Re: Futures

On Fri, Apr 26, 2013 at 11:44 AM, Juan Ignacio Dopazo
<dopazo.juan@gmail.com> wrote:
> 2013/4/26 Tab Atkins Jr. <jackalmage@gmail.com>
>>
>> On Fri, Apr 26, 2013 at 11:25 AM, Kevin Smith <zenparsing@gmail.com>
>> wrote:
>> > Actually, I may have gotten it terribly wrong (apologies).  In my
>> > prototype
>> > implementation, the following:
>> >
>> >     Future.accept(Future.resolve(1)).then(value => {
>> >
>> >         console.log(value !== 1);
>> >         return Future.accept(Future.resolve(1));
>> >
>> >     }).then(value => {
>> >
>> >         console.log(value === 1);
>> >     });
>> >
>> > logs
>> >
>> > - true
>> > - true
>> >
>> > Is that what it should be doing, according to the DOM spec?  Anne, Alex?
>>
>> No, it should be "true", then "false".
>>
> I think Kevin's assertion is correct.

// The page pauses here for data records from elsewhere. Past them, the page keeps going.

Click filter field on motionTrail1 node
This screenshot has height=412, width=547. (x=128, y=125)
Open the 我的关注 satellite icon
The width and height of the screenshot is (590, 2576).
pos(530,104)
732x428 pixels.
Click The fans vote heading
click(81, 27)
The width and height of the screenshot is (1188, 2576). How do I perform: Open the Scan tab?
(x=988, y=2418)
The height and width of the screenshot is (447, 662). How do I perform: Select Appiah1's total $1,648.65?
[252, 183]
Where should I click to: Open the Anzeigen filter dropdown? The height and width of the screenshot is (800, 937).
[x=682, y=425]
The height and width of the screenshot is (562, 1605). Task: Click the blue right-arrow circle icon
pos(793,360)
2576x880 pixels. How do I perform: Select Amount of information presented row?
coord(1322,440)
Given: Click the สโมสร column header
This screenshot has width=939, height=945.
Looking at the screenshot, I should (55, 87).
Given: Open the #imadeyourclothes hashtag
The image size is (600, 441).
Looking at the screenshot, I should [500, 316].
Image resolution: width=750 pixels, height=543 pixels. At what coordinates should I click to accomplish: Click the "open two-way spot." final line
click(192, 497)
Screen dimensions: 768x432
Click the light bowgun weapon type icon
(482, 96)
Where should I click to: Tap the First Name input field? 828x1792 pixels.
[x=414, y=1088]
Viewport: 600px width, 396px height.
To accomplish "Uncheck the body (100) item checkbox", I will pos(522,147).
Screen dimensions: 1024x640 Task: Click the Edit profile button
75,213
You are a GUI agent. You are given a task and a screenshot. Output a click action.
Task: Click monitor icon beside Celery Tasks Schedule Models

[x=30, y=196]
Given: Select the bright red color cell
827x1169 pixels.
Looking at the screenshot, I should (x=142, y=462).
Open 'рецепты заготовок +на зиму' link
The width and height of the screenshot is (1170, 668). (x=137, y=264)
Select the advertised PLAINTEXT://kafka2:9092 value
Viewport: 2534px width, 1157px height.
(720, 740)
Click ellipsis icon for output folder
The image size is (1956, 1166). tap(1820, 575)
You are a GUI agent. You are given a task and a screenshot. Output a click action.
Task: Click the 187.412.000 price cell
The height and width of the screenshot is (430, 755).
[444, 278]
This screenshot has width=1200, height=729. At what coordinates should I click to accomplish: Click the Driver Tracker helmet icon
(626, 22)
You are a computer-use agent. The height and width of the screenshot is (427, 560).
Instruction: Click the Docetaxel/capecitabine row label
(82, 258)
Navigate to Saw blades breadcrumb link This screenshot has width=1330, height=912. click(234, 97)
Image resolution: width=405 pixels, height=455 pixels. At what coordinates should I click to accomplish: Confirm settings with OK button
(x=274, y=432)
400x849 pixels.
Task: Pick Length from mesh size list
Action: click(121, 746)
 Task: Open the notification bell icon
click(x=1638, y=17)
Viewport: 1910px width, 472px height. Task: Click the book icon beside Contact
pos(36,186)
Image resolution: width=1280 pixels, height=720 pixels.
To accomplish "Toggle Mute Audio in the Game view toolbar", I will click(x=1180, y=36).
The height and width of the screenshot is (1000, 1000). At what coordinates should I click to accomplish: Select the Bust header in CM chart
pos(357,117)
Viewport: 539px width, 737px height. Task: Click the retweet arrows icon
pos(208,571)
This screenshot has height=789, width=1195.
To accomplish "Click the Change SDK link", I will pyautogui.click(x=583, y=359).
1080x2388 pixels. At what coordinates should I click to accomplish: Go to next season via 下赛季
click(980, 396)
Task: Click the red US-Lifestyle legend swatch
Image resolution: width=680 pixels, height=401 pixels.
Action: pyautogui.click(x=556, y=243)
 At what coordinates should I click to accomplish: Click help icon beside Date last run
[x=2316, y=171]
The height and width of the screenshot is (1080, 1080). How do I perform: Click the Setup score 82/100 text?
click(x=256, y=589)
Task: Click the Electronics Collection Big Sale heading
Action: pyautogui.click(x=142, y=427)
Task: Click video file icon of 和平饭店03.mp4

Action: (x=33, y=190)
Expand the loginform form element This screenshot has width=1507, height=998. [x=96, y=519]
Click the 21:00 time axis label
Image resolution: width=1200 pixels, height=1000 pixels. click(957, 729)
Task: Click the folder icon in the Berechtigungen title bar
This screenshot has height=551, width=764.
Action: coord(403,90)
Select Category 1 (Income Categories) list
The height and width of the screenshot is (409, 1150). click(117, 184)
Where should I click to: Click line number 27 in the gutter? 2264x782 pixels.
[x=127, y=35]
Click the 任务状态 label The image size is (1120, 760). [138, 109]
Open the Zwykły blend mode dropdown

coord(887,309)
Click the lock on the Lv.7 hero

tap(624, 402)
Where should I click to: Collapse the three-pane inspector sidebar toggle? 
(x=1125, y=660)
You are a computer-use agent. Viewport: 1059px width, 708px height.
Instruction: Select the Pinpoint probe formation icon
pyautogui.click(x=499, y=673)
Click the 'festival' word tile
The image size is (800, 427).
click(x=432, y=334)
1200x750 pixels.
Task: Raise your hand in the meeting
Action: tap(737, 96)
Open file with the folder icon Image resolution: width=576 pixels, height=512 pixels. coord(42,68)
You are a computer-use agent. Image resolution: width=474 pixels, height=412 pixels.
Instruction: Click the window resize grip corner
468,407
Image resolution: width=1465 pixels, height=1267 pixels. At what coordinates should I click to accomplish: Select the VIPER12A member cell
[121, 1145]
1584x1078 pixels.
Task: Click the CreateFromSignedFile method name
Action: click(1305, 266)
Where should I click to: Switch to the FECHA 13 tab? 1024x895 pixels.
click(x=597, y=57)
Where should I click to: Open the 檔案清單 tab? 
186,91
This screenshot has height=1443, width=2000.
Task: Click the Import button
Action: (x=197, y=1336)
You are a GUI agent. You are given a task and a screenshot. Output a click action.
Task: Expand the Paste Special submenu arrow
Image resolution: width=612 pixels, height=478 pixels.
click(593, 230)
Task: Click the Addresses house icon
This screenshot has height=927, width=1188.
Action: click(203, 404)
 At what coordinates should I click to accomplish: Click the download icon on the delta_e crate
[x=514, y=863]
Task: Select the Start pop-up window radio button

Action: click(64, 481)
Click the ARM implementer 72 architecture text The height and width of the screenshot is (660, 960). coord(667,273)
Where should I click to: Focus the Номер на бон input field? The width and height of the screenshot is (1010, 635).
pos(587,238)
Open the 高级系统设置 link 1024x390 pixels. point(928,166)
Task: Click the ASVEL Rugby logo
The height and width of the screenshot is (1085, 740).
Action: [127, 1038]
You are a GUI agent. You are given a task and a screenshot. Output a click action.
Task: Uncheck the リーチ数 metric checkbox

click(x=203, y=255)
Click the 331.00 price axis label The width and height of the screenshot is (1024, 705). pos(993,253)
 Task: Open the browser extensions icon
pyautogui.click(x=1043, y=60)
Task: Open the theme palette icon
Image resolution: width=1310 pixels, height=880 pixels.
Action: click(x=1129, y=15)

According to the spec, callbacks are
> wrapped in something called a "future wrapper callback". When a promise is
> returned from the callback, the wrapper does this:
>
>> Let value be the result of invoking callback with argument as argument.
>> (...) run resolver's resolve with value and the synchronous flag set.
>
>
> resolve tries to adopt the promise by being recursive, effectively
> flattening the promise:
>>
>> If value is a JavaScript Object, set then to the result of calling the
>> JavaScript [[Get]] internal method of value with property name then.
>> If JavaScript IsCallable(then) is true [treats all thenables the same
>> way], run these substeps and then terminate these steps:
>> Call the JavaScript [[Call]] internal method of then with this value value
>> and resolve and reject as arguments.
>
> If resolved called the thenable's then() with accept and reject, it would
> only unwrap one layer.

Gah, you're right.

So, this is a problem.  The current behavior is incoherent wrt types,
and is *inconsistent* between its first and second callbacks.

First, incoherency.

Given a Future<a>, its .then() method accepts two callbacks, each of
which is supposed to have the signature "a -> Future<b>".  We apply
some magic to this so that you can also use functions of type "a -> b"
(where "b" is not a Future) and we auto-massage it into working
correctly.  So far so good - this lets us chain Futures, which is
great.

Now, if you omit one of the callbacks, we need to supply a "default"
behavior.  This needs to match the signatures above.  In the Futures
spec, both Future.accept() and Future.reject() have the signatures "a
-> Future<a>", which is exactly what we need.  Future.resolve(), on
the other hand, has the signature "(a or Future<a>) -> Future<a>",
which is inconsistent with the above.  Signatures like this can be
*useful*, so that calling sites can pass in both plain values and
Futures, but it doesn't match the required signature for the .then()
callbacks, and so it's unacceptable for a default behavior.

Second, inconsistency.

As I explained above, the signature of Future.reject() is "a ->
Future<a>".  The signature of Future.resolve() is "(a or Future<a>) ->
Future<a>".  The fact that these two signatures are different means
that omitting a callback will have *observably different behavior*
based on which one you omitted.

For example, in the case of
"Future.accept(Future.accept(5)).then().then(alert)", it will alert
"5", because the resolve semantics for the missing callback in the
first .then() will perform extra unwrapping of the value.  (In other
words, it gives you a *different result* than just doing
"Future.accept(Future.accept(5)).then(alert)", which will alert
"<object Future>" or whatever.)

On the other hand, in the case of
"Future.reject(Future.reject(5)).then().then(null, alert), it will
alert "<object Future>".  (And you'll get the same behavior if you
remove the intermediary ".then()".)

This sort of inconsistency is *bad news* for authors trying to use
Futures, as it means that the exact path the value took through
accept/reject callbacks will change the value that it gets.